> OBJECTIVE: Can you recast the data, starting at the line containing "Viewport: 558px width, 427px height." and ending at the line containing "Looking at the screenshot, I should tap(400, 572).", as a JSON list of strings with one string per line and blank lines omitted?

> DATA SECTION:
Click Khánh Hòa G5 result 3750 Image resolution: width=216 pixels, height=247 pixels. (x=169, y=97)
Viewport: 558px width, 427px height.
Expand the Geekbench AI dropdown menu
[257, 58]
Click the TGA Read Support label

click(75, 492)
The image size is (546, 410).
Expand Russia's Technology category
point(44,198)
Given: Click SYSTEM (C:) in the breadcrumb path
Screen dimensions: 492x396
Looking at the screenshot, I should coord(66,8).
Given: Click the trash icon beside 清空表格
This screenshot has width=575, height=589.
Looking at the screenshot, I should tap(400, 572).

--

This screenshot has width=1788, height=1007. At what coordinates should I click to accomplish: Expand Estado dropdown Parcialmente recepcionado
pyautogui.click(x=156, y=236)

> THE SOLUTION:
[
  "Viewport: 558px width, 427px height.",
  "Expand the Geekbench AI dropdown menu",
  "[257, 58]",
  "Click the TGA Read Support label",
  "click(75, 492)",
  "The image size is (546, 410).",
  "Expand Russia's Technology category",
  "point(44,198)",
  "Given: Click SYSTEM (C:) in the breadcrumb path",
  "Screen dimensions: 492x396",
  "Looking at the screenshot, I should coord(66,8).",
  "Given: Click the trash icon beside 清空表格",
  "This screenshot has width=575, height=589.",
  "Looking at the screenshot, I should tap(400, 572)."
]